Clinical characteristics of the enrolled patients are summarized in Table 1. Patients were clinically followed up for a median of 27.6 months (range, 1.2–98.4 months). Of the 76 patients enrolled in this study, 26 patients (34.2%) died during the follow-up period and 35 patients (46.1%) had disease progression, with a median PFS of 17.9 months. Twelve patients (15.8%) were lost to follow-up after treatment with a median follow-up duration of 26.4 months (range, 4.8–98.4 months). Study patients underwent treatments included chemotherapy only (53 patients, 69.7%), radiotherapy combined with chemotherapy (21 patients, 27.6%), surgery combined with chemotherapy (1 patients, 1.3%), and one patient (1.3%) received conservative management due to pneumonia and died before chemotherapy. This patient was excluded from the survival analysis for disease progression. The overall principles and trends in chemotherapy regimens were similar among the participating hospitals. In elderly patients (≥ 60 or 65), melphalan and prednisone-based therapy with or without bortezomib were administered. Thalidomide and dexamethasone-based treatment was performed in the other patients.
Twenty-eight patients (28/76; 36.8%) had extramedullary disease on baseline PET/CT scans. Fifteen of the 28 patients (15/28; 53.6%) showed direct extension from skeletal tumors and 13 (13/28; 46.4%) had involvement at extra-skeletal sites. Extra-skeletal involvement included stomach, muscle, pelvis, brain, skin, orbit and sinus, and lymph nodes. Seven of the 13 cases with extramedullary diseases arising at an extra-skeletal site (4 lymph nodes, 1 stomach, 1 pelvis, and 1 brain) were biopsy-proven and another 6 cases were diagnosed based on contrast-enhanced CT, or MRI findings. Eight patients (8/76; 10.5%) had no 18F-FDG-avid bone lesions, whereas 66 (66/76; 89.5%) had 18F-FDG-avid bone lesions on baseline PET/CT scan. Among the 76 patients, 26 (26/76; 34.2%) had < 3 18F-FDG-avid bone lesions, 14 (14/76; 18.4%) had 3–9 lesions, and 36 (36/76; 47.4%) had ≥ 10 lesions.
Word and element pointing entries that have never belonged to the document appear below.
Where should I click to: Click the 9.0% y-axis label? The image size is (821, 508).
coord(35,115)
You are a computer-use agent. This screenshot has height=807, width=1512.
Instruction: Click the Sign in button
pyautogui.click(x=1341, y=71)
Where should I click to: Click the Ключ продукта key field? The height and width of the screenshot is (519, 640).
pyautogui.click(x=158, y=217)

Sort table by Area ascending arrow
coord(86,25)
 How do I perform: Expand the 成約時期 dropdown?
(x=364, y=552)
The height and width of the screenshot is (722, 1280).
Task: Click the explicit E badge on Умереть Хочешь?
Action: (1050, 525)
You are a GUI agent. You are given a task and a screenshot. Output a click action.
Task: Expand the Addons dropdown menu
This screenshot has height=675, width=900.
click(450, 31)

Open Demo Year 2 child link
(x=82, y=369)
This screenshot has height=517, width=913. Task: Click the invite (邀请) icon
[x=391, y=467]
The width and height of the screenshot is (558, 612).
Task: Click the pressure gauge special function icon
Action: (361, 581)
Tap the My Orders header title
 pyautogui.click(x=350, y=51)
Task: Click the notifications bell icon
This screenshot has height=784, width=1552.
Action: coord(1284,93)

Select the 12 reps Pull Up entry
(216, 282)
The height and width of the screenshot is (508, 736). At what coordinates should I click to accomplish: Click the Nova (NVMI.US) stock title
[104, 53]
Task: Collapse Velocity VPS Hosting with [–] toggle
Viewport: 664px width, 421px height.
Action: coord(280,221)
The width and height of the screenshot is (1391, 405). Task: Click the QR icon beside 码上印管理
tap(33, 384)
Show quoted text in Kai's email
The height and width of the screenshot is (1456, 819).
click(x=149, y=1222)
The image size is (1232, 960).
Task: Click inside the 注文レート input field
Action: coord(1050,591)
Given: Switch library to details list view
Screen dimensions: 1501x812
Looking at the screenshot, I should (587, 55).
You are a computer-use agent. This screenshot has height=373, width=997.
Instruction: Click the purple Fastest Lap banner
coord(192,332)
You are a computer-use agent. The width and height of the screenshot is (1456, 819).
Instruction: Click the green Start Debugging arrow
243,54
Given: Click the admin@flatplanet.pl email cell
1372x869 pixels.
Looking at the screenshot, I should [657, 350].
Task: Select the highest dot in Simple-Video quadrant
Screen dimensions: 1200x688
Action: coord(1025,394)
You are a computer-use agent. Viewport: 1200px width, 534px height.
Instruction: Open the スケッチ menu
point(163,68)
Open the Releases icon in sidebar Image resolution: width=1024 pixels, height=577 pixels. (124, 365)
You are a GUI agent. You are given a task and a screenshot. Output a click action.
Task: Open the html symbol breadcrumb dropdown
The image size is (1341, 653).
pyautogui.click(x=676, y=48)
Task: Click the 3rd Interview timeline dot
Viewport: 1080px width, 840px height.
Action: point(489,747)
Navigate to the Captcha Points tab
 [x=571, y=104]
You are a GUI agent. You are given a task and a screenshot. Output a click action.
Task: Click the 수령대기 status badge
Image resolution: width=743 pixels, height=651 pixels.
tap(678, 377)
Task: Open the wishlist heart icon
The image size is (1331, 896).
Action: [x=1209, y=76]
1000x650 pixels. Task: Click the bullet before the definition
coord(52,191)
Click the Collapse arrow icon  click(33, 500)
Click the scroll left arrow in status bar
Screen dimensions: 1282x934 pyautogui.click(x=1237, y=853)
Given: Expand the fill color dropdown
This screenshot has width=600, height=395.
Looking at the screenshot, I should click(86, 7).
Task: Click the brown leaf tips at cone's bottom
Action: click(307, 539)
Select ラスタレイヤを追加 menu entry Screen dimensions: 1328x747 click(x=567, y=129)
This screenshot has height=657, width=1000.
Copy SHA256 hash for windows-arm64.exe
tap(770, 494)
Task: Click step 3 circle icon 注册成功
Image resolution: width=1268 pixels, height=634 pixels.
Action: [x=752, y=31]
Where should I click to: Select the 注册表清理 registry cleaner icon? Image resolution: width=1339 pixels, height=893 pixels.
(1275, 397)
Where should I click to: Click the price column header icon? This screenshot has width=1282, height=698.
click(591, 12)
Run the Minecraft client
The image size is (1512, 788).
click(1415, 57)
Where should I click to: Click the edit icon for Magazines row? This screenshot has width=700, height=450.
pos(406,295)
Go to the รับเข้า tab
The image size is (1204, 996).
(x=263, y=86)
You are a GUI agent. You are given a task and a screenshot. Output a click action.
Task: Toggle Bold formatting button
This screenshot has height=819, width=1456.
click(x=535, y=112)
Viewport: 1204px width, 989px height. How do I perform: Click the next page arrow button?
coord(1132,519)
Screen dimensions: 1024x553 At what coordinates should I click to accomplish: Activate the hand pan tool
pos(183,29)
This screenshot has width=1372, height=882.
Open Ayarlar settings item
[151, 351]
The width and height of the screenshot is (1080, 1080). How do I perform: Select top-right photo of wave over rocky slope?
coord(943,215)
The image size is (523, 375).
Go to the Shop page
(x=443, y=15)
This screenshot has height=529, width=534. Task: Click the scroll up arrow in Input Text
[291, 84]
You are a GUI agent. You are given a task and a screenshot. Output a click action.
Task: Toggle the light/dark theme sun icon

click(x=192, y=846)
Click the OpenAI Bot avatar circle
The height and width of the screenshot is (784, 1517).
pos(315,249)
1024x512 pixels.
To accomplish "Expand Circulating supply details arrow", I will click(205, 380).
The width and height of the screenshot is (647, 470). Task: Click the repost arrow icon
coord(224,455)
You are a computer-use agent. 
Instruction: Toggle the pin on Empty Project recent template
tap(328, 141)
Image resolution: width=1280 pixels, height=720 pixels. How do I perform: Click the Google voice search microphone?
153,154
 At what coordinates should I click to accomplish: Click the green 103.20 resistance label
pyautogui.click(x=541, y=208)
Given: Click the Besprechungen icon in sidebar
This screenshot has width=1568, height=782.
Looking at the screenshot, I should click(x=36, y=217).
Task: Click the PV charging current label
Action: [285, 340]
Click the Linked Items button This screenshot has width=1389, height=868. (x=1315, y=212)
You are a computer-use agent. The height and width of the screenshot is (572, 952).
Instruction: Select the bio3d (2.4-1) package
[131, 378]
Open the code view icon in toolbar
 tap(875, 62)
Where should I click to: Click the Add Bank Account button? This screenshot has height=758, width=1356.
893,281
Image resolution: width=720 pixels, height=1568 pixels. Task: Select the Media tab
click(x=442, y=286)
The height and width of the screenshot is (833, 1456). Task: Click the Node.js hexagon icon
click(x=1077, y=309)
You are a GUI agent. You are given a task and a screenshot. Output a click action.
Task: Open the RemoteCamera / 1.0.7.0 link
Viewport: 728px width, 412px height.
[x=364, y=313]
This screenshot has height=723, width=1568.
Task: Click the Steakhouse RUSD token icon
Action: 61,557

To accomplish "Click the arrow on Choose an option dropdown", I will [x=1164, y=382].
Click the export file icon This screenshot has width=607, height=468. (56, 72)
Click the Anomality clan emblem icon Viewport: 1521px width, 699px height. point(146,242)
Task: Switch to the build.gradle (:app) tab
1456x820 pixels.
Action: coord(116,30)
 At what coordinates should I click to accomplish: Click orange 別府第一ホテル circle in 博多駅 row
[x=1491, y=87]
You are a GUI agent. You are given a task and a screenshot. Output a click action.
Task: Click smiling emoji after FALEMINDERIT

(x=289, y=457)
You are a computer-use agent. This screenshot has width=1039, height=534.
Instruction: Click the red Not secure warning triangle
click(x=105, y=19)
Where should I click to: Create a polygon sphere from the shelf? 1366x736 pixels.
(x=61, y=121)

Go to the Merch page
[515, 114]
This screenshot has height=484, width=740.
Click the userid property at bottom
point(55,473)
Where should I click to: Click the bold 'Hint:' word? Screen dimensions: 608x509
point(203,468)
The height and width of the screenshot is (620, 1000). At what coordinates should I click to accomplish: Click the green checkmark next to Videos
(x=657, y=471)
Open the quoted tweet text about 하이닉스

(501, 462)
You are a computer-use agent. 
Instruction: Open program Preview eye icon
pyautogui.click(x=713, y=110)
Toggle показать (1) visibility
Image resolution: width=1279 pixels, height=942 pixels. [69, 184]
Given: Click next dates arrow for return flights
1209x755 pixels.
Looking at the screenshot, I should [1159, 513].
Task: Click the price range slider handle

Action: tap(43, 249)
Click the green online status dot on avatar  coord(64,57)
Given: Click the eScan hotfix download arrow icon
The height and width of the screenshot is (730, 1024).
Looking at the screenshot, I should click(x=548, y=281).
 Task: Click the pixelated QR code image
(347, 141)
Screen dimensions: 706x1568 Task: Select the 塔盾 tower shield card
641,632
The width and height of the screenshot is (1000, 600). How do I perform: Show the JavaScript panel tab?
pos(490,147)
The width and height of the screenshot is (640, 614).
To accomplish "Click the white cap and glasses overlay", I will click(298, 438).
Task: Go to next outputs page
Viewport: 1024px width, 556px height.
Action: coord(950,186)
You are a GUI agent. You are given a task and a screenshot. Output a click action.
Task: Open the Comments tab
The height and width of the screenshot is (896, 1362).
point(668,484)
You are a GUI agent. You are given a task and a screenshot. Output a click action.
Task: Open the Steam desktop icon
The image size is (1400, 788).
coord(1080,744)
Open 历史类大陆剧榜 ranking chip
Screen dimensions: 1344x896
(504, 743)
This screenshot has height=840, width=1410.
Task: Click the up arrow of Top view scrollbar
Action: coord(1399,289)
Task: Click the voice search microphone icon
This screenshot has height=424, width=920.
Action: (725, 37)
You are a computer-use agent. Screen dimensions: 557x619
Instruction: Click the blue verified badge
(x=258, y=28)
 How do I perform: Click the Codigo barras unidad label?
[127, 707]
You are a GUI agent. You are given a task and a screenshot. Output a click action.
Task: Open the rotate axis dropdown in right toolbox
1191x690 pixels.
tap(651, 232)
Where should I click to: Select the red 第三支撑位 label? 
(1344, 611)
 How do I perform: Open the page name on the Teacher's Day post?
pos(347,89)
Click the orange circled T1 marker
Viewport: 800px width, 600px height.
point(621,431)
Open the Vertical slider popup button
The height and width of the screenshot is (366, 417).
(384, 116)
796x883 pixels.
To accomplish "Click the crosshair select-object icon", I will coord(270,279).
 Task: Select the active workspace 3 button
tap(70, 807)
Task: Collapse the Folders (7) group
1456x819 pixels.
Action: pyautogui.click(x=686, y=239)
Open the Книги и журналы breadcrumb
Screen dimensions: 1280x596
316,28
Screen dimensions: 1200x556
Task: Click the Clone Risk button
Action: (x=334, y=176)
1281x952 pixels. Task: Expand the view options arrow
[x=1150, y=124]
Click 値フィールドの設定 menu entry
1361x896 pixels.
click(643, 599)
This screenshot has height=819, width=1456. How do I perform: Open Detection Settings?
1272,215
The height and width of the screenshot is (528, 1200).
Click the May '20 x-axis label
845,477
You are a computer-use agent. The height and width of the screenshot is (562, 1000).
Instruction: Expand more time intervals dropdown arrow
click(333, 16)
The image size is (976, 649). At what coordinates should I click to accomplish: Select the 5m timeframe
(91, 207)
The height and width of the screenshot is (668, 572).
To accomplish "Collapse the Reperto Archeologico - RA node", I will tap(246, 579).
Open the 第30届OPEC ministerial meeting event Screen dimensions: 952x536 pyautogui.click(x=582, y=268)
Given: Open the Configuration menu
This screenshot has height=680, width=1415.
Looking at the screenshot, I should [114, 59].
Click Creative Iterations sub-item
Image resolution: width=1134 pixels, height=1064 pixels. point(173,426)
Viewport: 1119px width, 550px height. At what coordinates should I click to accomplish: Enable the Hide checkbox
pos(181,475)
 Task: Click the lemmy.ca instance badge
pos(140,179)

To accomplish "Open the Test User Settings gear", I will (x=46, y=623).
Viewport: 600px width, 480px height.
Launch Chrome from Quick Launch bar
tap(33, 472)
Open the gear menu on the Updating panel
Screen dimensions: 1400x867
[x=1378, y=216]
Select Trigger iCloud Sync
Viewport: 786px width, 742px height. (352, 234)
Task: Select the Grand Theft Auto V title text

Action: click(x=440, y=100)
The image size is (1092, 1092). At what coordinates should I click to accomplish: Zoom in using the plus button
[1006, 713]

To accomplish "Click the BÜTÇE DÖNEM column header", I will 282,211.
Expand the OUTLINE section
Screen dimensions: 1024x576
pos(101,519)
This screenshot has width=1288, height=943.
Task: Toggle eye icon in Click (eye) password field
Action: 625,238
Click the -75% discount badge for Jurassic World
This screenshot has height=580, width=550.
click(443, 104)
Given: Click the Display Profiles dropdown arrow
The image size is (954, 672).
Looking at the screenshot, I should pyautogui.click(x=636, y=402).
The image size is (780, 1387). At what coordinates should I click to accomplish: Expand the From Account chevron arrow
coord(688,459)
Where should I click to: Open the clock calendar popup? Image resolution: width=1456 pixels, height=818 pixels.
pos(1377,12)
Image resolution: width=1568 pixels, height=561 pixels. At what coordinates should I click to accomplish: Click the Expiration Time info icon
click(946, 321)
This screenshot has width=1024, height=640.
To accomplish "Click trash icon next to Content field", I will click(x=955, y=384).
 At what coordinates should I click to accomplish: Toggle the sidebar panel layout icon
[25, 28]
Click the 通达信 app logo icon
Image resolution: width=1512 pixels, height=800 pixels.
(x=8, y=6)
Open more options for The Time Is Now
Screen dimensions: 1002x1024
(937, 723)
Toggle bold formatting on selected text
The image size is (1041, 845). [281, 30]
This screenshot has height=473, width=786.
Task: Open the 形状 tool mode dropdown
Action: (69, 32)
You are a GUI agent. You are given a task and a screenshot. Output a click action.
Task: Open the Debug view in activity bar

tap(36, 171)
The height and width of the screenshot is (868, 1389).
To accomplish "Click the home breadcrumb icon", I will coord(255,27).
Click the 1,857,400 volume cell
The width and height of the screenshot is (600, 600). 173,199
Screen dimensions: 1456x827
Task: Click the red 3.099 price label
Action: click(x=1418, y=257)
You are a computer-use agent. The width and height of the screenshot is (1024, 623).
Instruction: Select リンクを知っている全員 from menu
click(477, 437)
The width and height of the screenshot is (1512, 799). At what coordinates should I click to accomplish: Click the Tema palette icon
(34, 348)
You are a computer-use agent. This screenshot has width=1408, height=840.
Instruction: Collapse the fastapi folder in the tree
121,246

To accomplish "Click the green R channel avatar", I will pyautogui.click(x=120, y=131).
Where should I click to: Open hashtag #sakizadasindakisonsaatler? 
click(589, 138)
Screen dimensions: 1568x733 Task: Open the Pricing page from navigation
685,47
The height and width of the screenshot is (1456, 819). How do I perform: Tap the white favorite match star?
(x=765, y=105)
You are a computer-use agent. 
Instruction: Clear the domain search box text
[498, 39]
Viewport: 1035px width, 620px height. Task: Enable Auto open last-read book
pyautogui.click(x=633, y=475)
Identification of Prognostic Indicators

Three 18F-FDG-avid bone lesions were determined as the cut-off value to divide the patients into two subgroups with poor or good OS by ROC curve analysis, and were used for further analysis.
Univariate analysis with a Cox proportional hazards models demonstrated that 18F-FDG-avid focal lesions (≥ 3), hypercalcemia, and the presence of extramedullary disease were significant predictors of PFS (Table 2). 18F-FDG-avid focal lesions (≥ 3) and extramedullary disease revealed significant associations with poor OS, compared with other variables and clinical characteristics (Table 3).
Multivariate analysis using the significant univariate factors mentioned above revealed that 18F-FDG-avid focal lesions (≥ 3) and the presence of extramedullary disease were independent predictors of poor PFS and OS (Tables 2, 3). In addition, hypercalcemia was a significant predictor of poor PFS (Table 2).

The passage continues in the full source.